Symantec Report Says Android And Small Businesses At Greatest Security Risk
April 17, 2013

Symantec Report Says Android And Small Businesses Most Targeted By Hackers In 2012

Michael Harper for — Your Universe Online

Symantec released their 2013 Internet Security Threat Report yesterday, finding that Android is still the most targeted mobile operating system, that malware authors are increasingly watching their victims and stealing their identities, and that small businesses are more likely to be targeted than large companies.

All told, 2012 saw a 42-percent increase in targeted attacks with 31 percent of these attacks aimed at businesses with 250 employees or less. Cyber-thieves often use these smaller targets as a gateway to larger victims using what´s called a waterhole attack. According to their latest report, Symantec found one waterhole attack last year which managed to infect 500 organizations in a single day.

Mobile platforms continue to be a huge target for attackers with Android remaining the prime target. Just as has been seen in other malware attacks, these mobile infections are often used to steal personal information such as bank account or credit card numbers.

According to Symantec´s report, iOS is technically the most vulnerable operating system today. Even so, it´s not the vulnerabilities that get operating systems into trouble but rather the size of that platform which opens it up to malware. Android´s openness also makes it easier on mobile malware writers to get their infected software onto phones.

“In fact, while Apple´s iOS had the most documented vulnerabilities in 2012, there was only one threat created for the platform,” reads Symantec´s report.

“Vulnerabilities likely will become a factor in mobile malware, but today Android´s market share, the openness of the platform, and the multiple distribution methods available to applications embedded with malware make it the go-to platform of malware authors.”

When it comes to malware, Symantec claims the authors of this software more often use it to follow their victims. The end goal of all this cyberstalking is to walk away with some important information and turn a profit. According to the report, 50 percent of all malware created in 2012 was used to steal information and track a user´s movements, either on mobile devices or PCs. While these cyberthieves have the end goal of making money, Symantec says the most “ominous” reason these authors follow their victims is to create more specific and targeted attacks in the future.

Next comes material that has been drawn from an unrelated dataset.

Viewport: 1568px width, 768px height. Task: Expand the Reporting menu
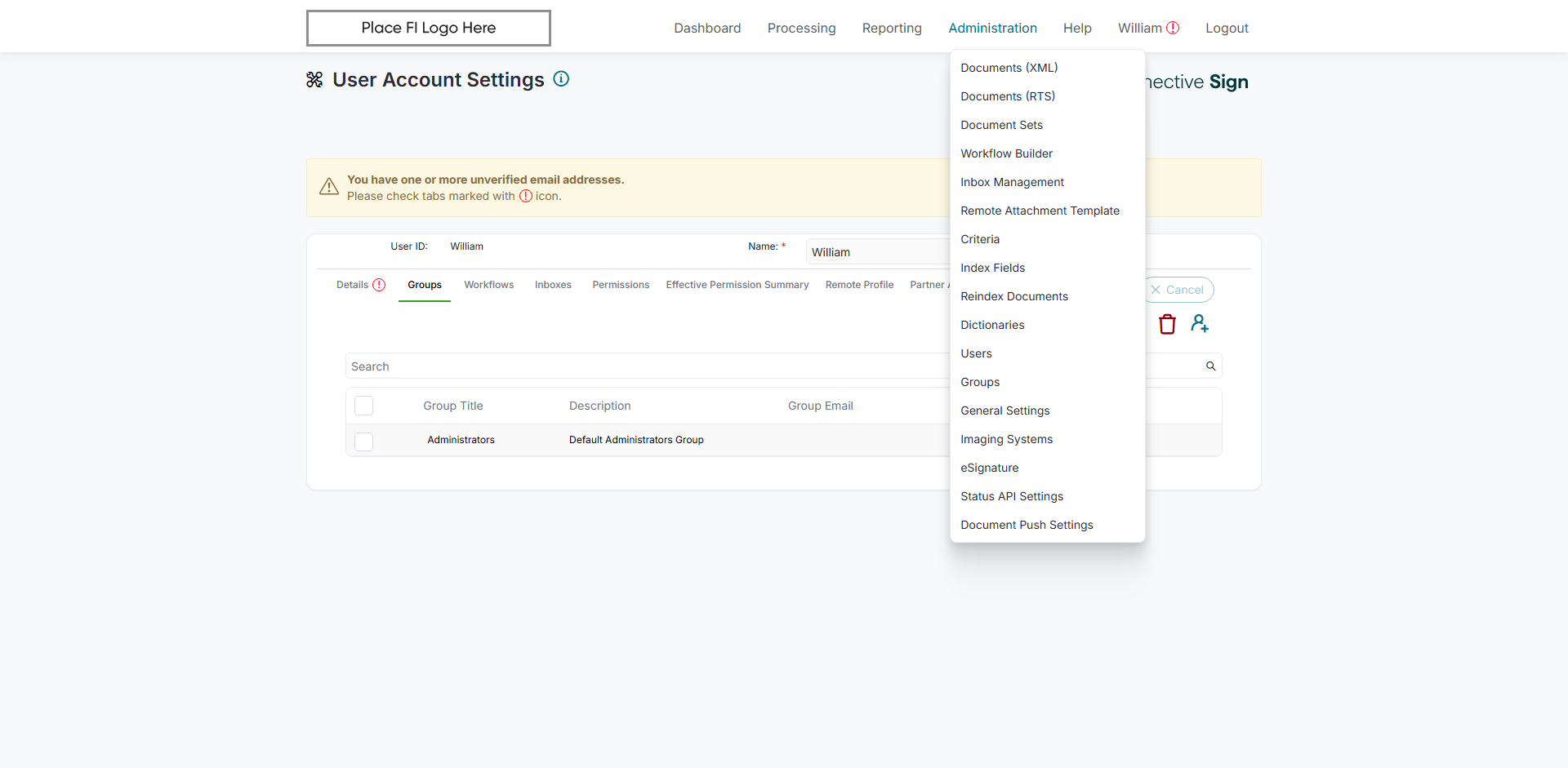point(892,28)
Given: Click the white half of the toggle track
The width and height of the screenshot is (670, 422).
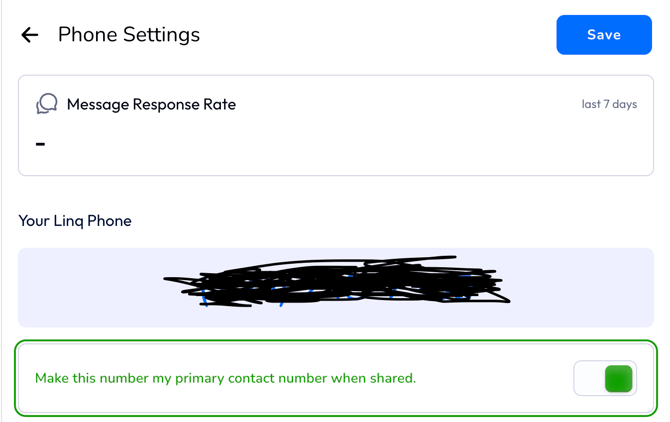Looking at the screenshot, I should (589, 378).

“Creating successful targeted attacks requires attackers to learn about us. They will research our email addresses, our job, our professional interests, and even the conferences we attend and the websites we frequent. All of this information is compiled to launch a successful targeted attack,” reads the report.

Cybercriminals were also found to target smaller businesses over large businesses, but not because the payoff was any larger. More than 50 percent of all the targeted attacks that Symantec tracked last year affected companies with fewer than 2,500 employees. The security firm says this is bad news; studies they´ve performed found that smaller businesses feel invulnerable to such attacks, likely because they feel that a cybercriminal wouldn´t find it worth their time to attack them.

On the contrary, hackers often break into the networks of smaller companies to leverage weaknesses in larger companies. If a larger company trusts the smaller company, then the hacker may have a point of entry there. In some cases, hackers even took control over a smaller company´s website, waiting for a larger target to come along. It´s a vulnerability which Symantec says puts every business in danger.